ある日突然この世界に飛ばされて!訳わかんない状態であんたとして生きていかなきゃいけなくなって!最初は、頑張れたよ!あそこの神社がここに繋がってるって分かってから、『いつか絶対に帰れるんだ』って希望が持てた!でも、それから半年、1年ってどんどん月日が経ってくうちに、あたしがあたしじゃなくなってくみたいになった!ボロもで始めた!それに比例するみたいに帰りたいっていう気持ちはどんどん強くなった!」
あたしは自分の思いをぶちまける。彼には言いきれなかったこの気持ちを、全部吐き出す。けれど、彼女も負けじと声を張り上げる。
「私だって、日に日に帰りたくないって言う気持ちが強くなってる!毎日『行ってらっしゃい』『おかえり』って出迎えてくれる大好きなお母さんと、お父さんと離れたくない!」
「っ……そんな我儘が──」
「なに?私に帰れって言うの?元の世界に帰れって言うの!?じゃあどうしたらいいの!?親がいない1人の世界で、私はどうしたらいいのよ!」
彼女は大粒の涙を零して、あたしの胸ぐらを掴み、前後にゆさぶった。
「ずるい、ずるいよ!どうしてあなたの親が死んでて私の親は死んだの!?ねぇ、ねぇ!!」
そして、そのまま彼女はずるずるとその場に崩れ落ちた。
あぁ、彼女の気持ちが凄く分かる。
もし自分がその立場だったら、同じようなことを言っている。なら、その立場に立ったとき1番掛けて欲しい言葉は何か。
こうして彼女と相対する前、あたしはそれを考えた。そしてあたしは声を上げて泣く彼女を見て、やはりこれを言うしかないと、そう思った。
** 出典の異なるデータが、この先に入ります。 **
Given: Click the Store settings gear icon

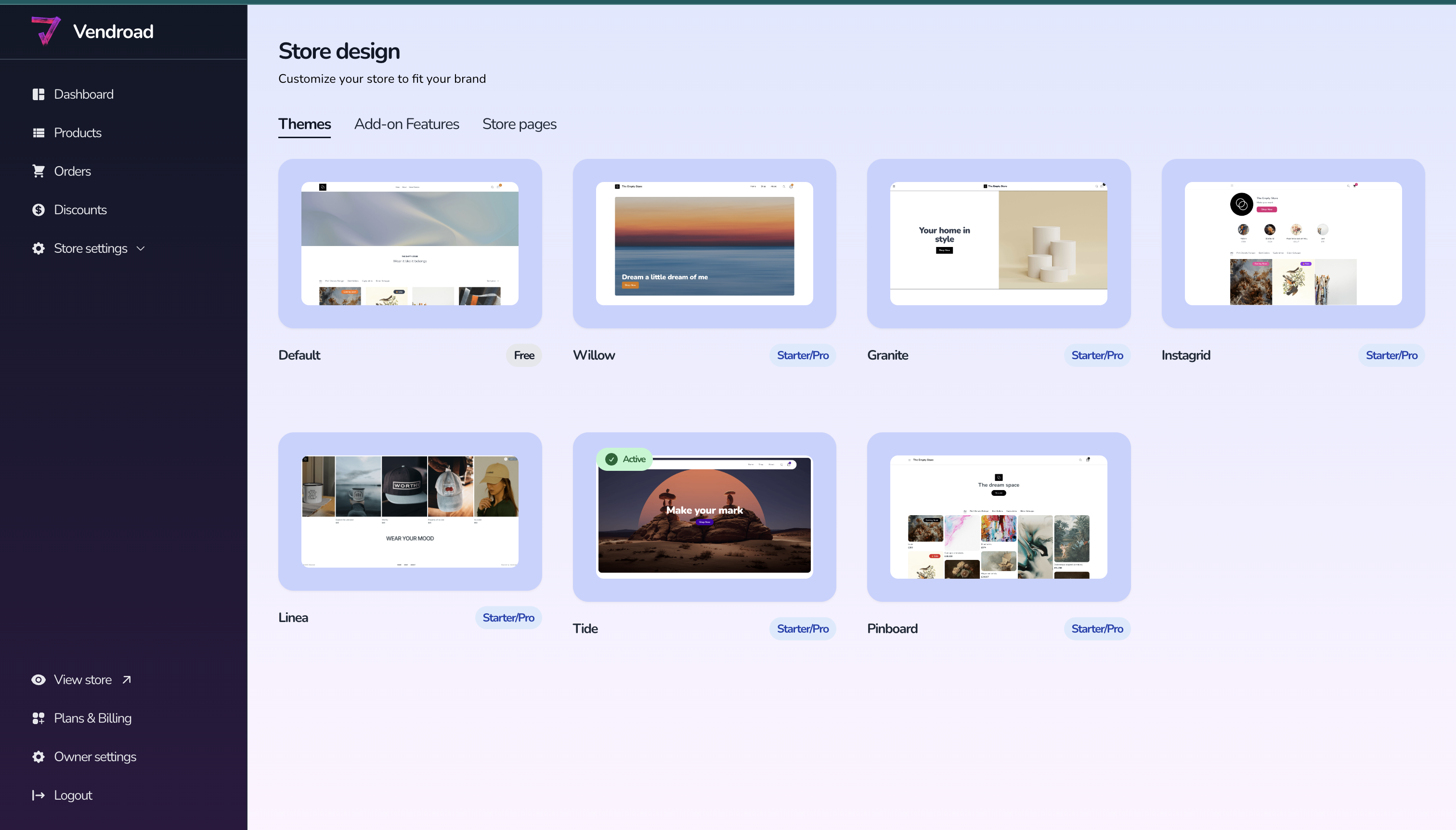Looking at the screenshot, I should tap(38, 248).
「人生って、他人にはない、自分だけしか持ってない、かけがえのないものだって思うんだ」
あたしは声音を柔らかくして、彼女に語りかけた。
「楽しいことも、苦しいことも、全部ひっくるめて、自分だけの
「……でも、私は大切な人がいない世界なんて耐えられない。だから、帰りたくない!」
「確かに、親が死ぬのは辛い。でもそれって、誰もが経験することなんだよ」
「そうかもしれないけど、でも……!」
綺麗事だとは思う。
けど、それでいい。ありきたりの言葉でいい。
当たり前を彼女は知らない。
だからあたしが、当たり前を教えてあげるんだ。
「でも、この経験の内容はみんな違う。だから周りに心の底から理解してもらうなんてできない。自分で越えていくしか方法はないんだ。1歩がミリに満たない1歩でもいい。進まなきゃいけないんだ」
「できない、できないよ。私1人で歩き続けるなんてできない」
「でも、だからって現実から目を逸らすのは間違ってる」
「……!」
彼女は震えながらうつむいた。
「もう1度言う。お前はお前の人生を歩まなきゃいけない。お前はお前で、あたしはあたし。別の世界に原子レベルで自分と同じ存在がいたとしても、どちらかがどちらかの代わりにお前の人生を歩むことはできないんだ。だから」
あたしは、彼女の顔を両手で包み、こちらに向かせる。
「あたしはあんたとしてこの世界で過ごすのはお断りだ」
彼女は「私、は」と呟き涙を流しながらあたしを見る。
「……私、やっぱり、1人で生きるって怖い、でもあなたの言う通り……」
彼女は震えながら息を吐いた。
「現実から逃げながら生き続けるのも、怖い」
その瞬間、部屋がバラバラと崩れ始めた。
ああ、やっとそれを言葉にしてくれた。
前を向いて進まないといけないって、彼女だって本当は分かっていたはずなんだ。
1人で進むのが怖くて、親と離れたくないのだと自分に嘘をついていたのだ。
やがて、お互い光に包まれ、色々な感覚が薄れていく。
私は微笑んで、彼女の頭に手を置いた。
あなたなら大丈夫、なんて無責任なことは言えないけど。
でもこれだけは最後に言ってあげたいと思った。